Plot-structure is different.

I ran the sweep from 800 to 4,000 tokens on GLM-5. At every single budget — 800, 1200, 1600, 2000, 2500, 3000, 3500, 4000 — the output was truncated. Completeness never exceeded 8/10. Quality held at 9/10 for seven consecutive runs. The model was producing good content. It just couldn't finish the document.

The full plot-structure output spec requires a logline, theme question, character arc table, a seven-row beat table, chapter breakdown, and subplot connections. That structural spec runs long. GLM-5 appears to self-limit at some output length before completing it — not a token ceiling in the traditional sense, but something in the model's generation behavior. Running the same input on Claude at 5,000+ tokens: complete output, all beats filled, C=10, Q=10.

More tokens on GLM-5 do not fix this.
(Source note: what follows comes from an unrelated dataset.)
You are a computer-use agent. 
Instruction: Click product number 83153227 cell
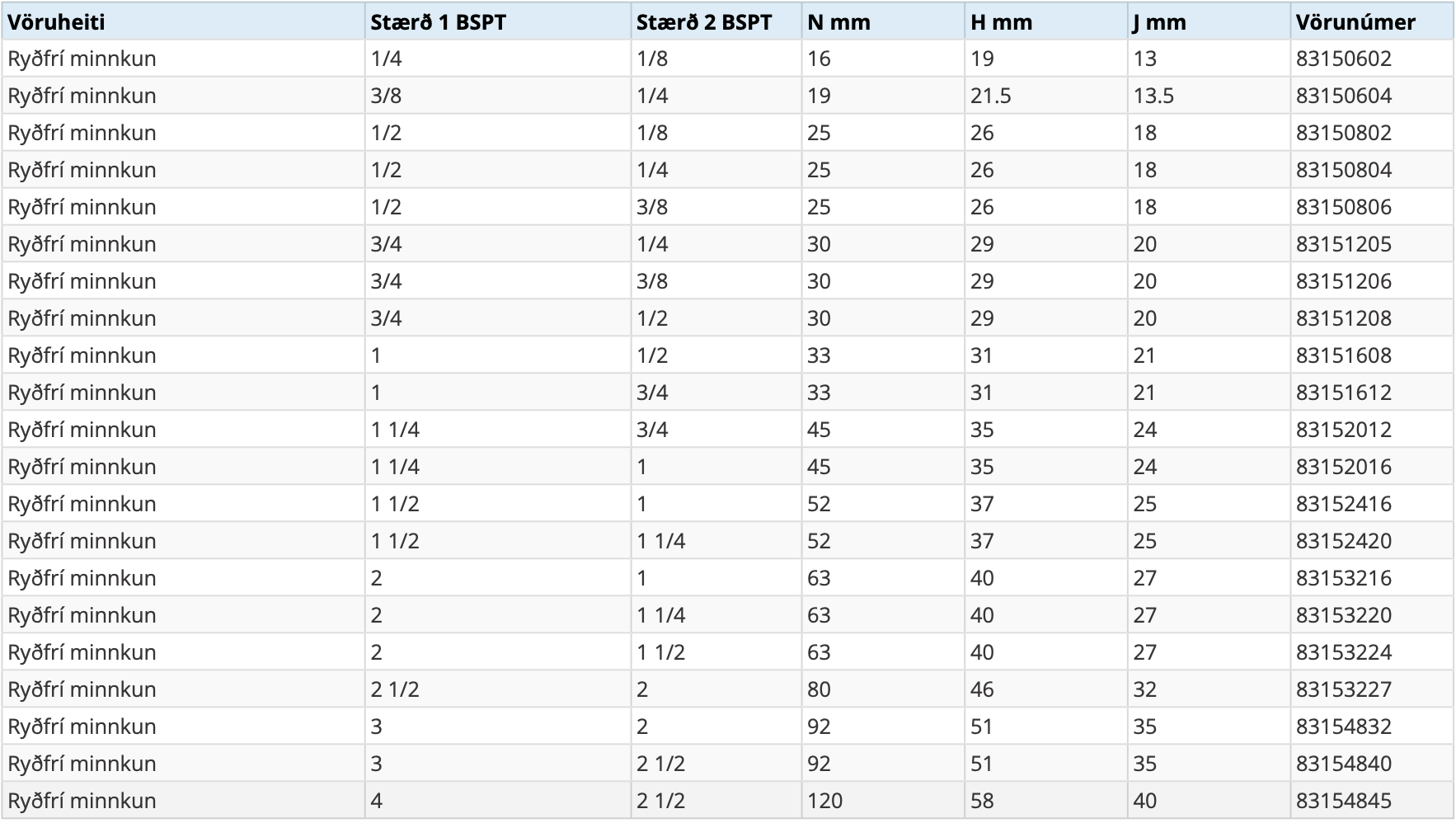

It's a model architecture issue.

Research-synthesizer is a different kind of ceiling. It needs live web search. Without tools, GLM-5 produces plausible-sounding but unverified content. The skill has an iron law: every claim must be sourced. GLM-5 without tools scores C=6, Q=7 and iron law compliance of 2/5. Claude with WebSearch scores C=9, Q=10, compliance 5/5. That 3-point gap is real and can't be collapsed by adjusting the token budget.

What the token reduction actually means

Moving from the 2,000-token default to the saturation-optimized budgets:

90%

sql-query

2,000 → 200 tokens

85%

debugging

2,000 → 300 tokens

75%

code-review

2,000 → 500 tokens

75%

social-media

2,000 → 500 tokens

60%

data-analysis

2,000 → 800 tokens

Average across these five: 77% fewer tokens, same output quality. If you're running a skill at 2,000 tokens 10,000 times a day, that's 20 million tokens per day. At sql-query's saturation point, it's 2 million. For the skills where the cheaper model handles it, the cost multiplier compounds.
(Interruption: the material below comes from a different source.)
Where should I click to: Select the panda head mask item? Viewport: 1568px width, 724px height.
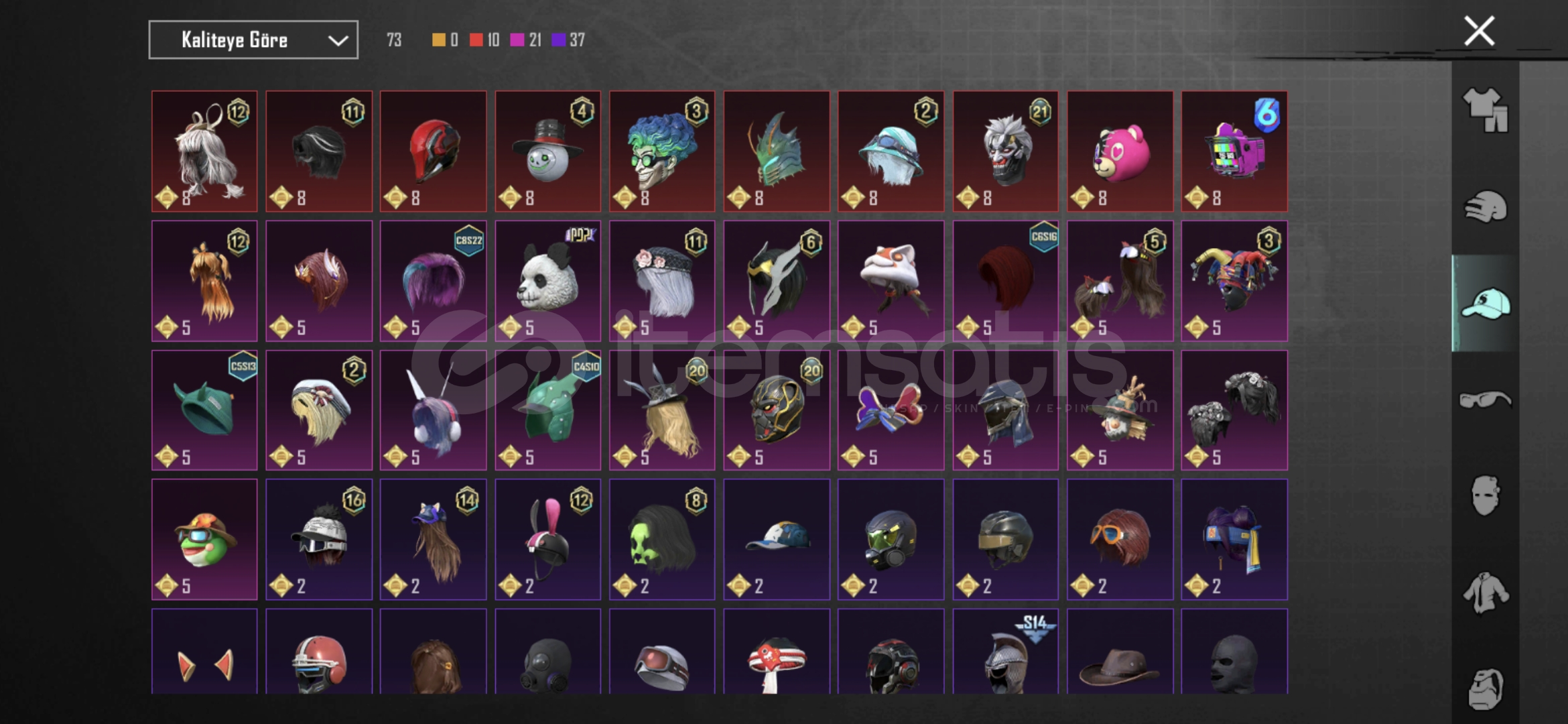pos(547,281)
Three levels of effort for implementing this

Use the table as-is

If your skill matches a category — SQL generation, single-function debugging, code review, social posts, data analysis — start at the saturation budget above. Monitor for edge cases. A complex multi-file debugging session may need more than 300 tokens; a single-function bug likely won't.

Run your own sweep

Pick 6–8 budgets starting at 200, doubling until you hit saturation or 4,000. Same representative input at each level. Measure completeness and quality. Look for the first rung where both scores plateau. One hour per skill. The time pays back on the first 10,000 calls.

Add routing logic

def route_skill(skill_name):
    if skill_requires_tools(skill_name):
        return ("claude", 4000)
    sat = SATURATION_TABLE[skill_name]
    if sat <= 800:
        return ("glm-5", sat)
    if sat <= 4000:
        return ("glm-5", sat)
    return ("claude", 5000)

The logic is simple. The work is in filling SATURATION_TABLE with real data from your own skills.

What I haven't tested yet

Multi-file code review. The tested input was a single 10-line function. A 500-line codebase probably pushes the saturation point well past 500 tokens. I don't have that data.
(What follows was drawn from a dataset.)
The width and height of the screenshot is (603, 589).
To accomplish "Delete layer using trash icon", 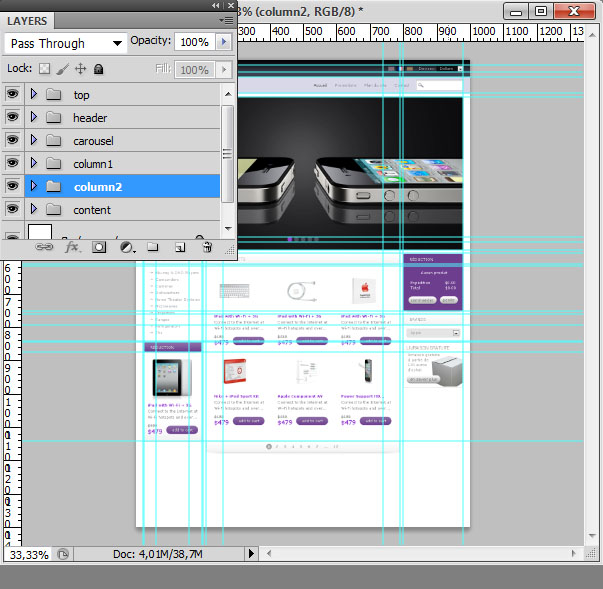I will 207,247.
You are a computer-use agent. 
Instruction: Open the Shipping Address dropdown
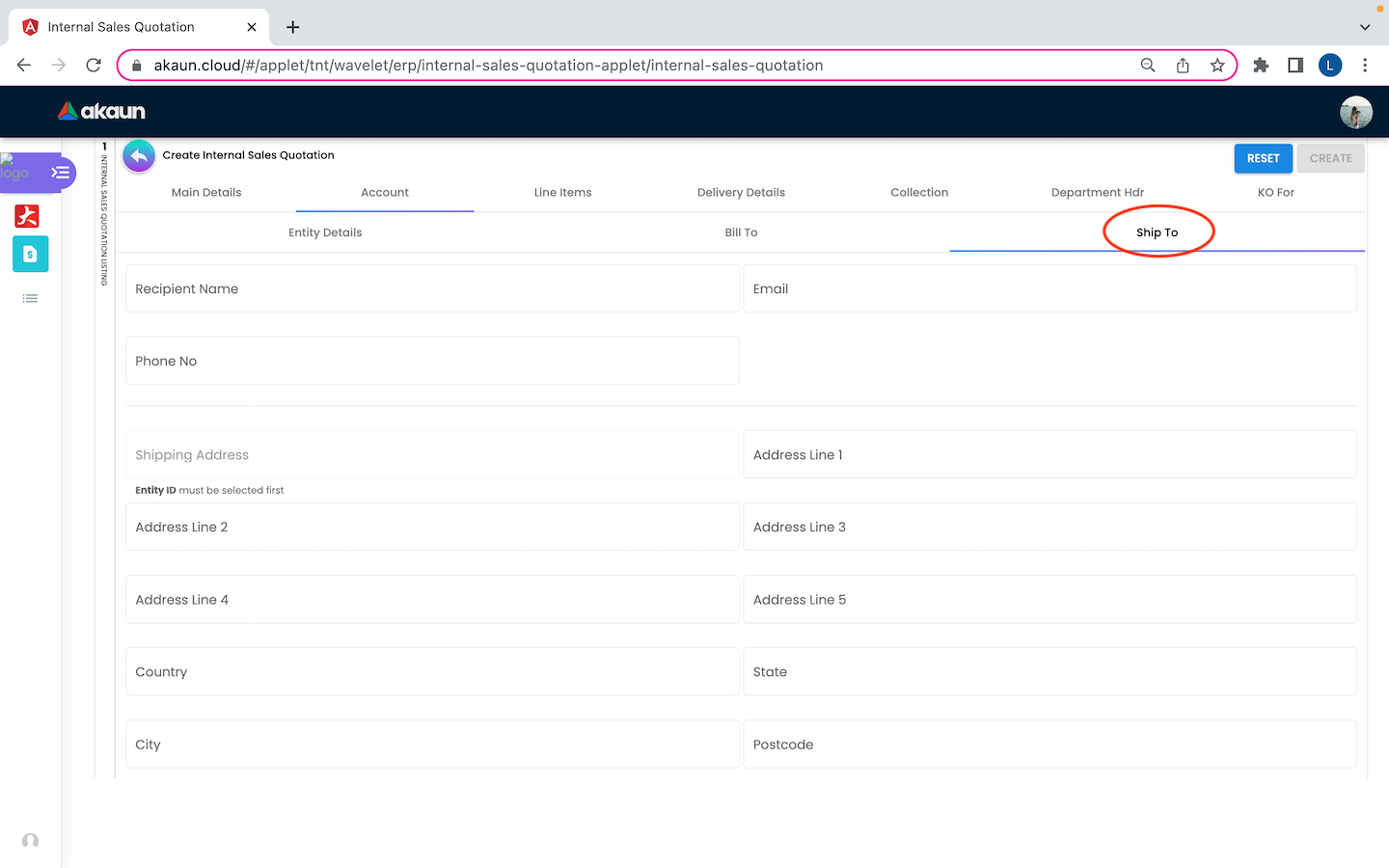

Plot-structure on Claude at high budgets. The estimated saturation for a complete, non-truncated output is 5,500–6,500 tokens based on what the 3,000-token run produced (10,729 characters at C=7). I haven't run that sweep.

Research-synthesizer with an open-source tool model. The routing decision sends this to Claude because GLM-5 lacks web access in this setup. If you have a cheaper model with search tools, the routing might look different.

I'll update the table as more data comes in.

The actual takeaway

Token budgets are a setting most people configure once and forget. 2,000 is a reasonable default when you don't have data. It becomes an expensive guess when you do.

The routing table above is what the data shows for these 14 skills with these test inputs. Your numbers will differ by input complexity, skill design, and model setup. The method transfers; the numbers need to be yours.

Run the saturation sweep on the skill you call most. One hour. The result will tell you what 10,000 subsequent calls should cost.